Task material START
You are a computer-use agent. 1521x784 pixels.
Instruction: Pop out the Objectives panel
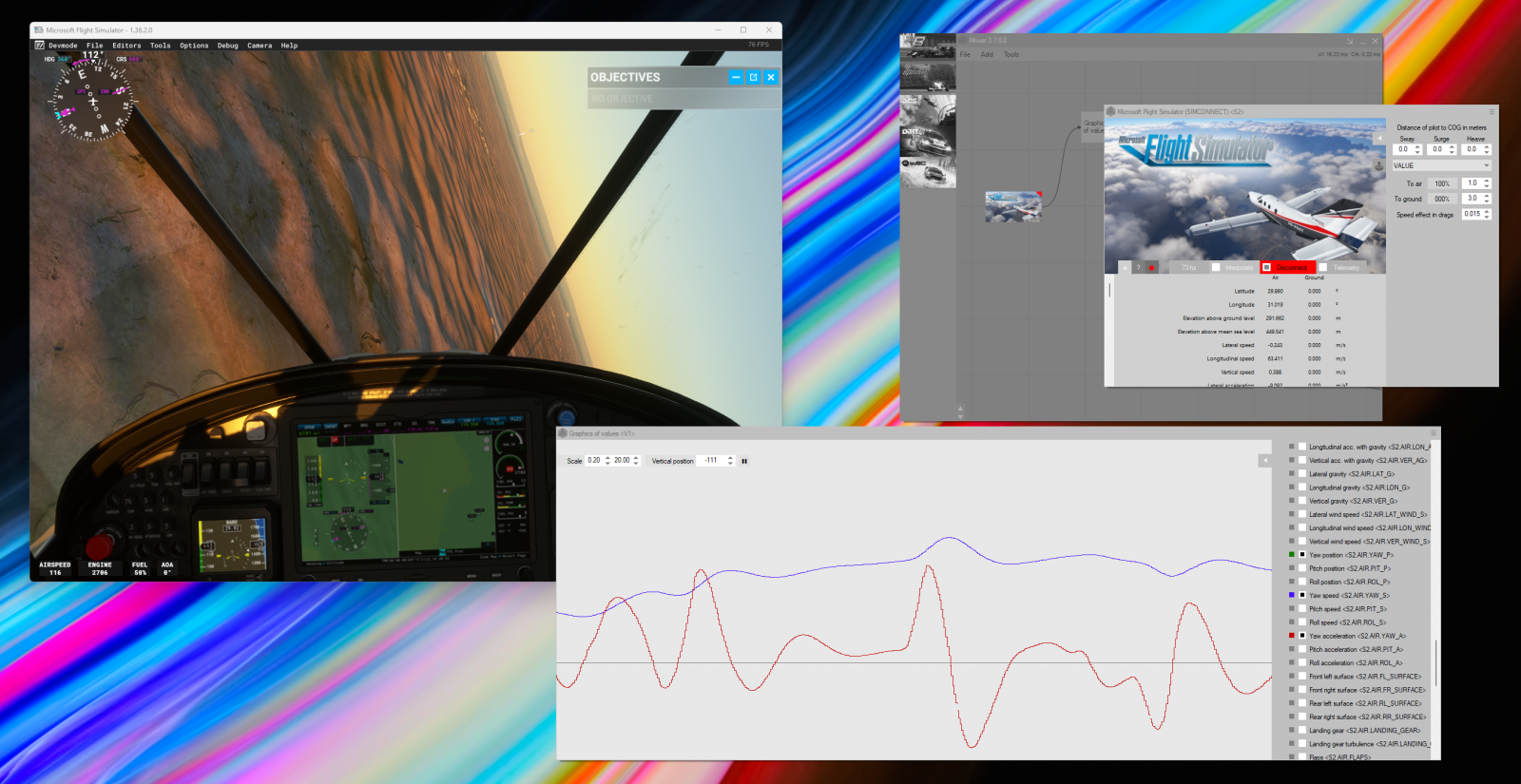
Task material END
Task material START
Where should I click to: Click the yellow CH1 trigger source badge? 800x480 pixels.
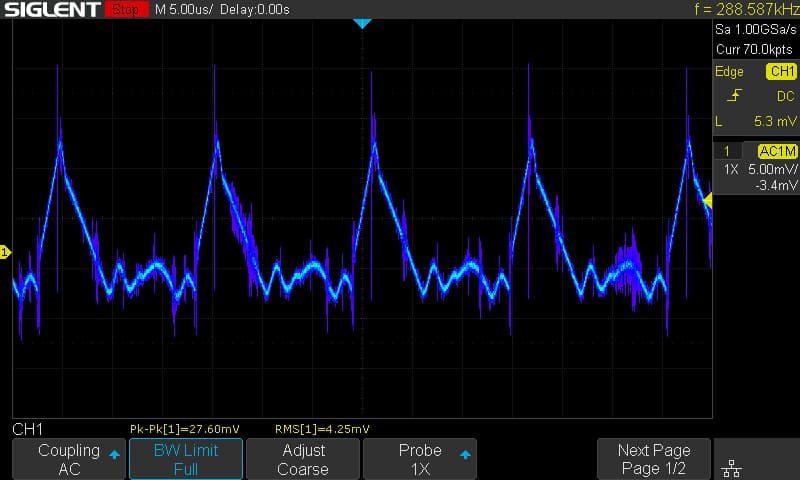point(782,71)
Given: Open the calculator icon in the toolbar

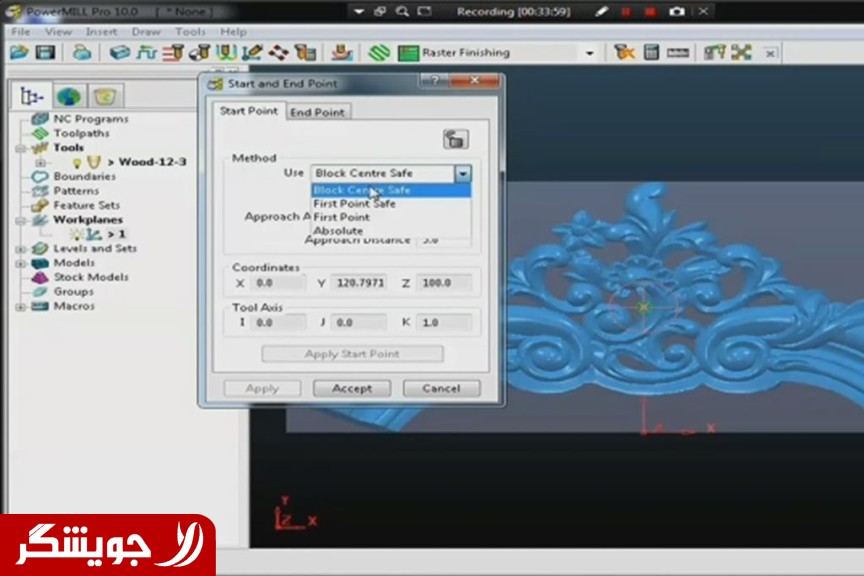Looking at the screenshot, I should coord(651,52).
Task material END
> [Task description]
When you reach the line holding "You are a computer-use" in the records above, begin reproducing exactly, stop after the line holding "Instruction: Pop out the Objectives panel", and output nothing else.

> [Answer area]
You are a computer-use agent. 1521x784 pixels.
Instruction: Pop out the Objectives panel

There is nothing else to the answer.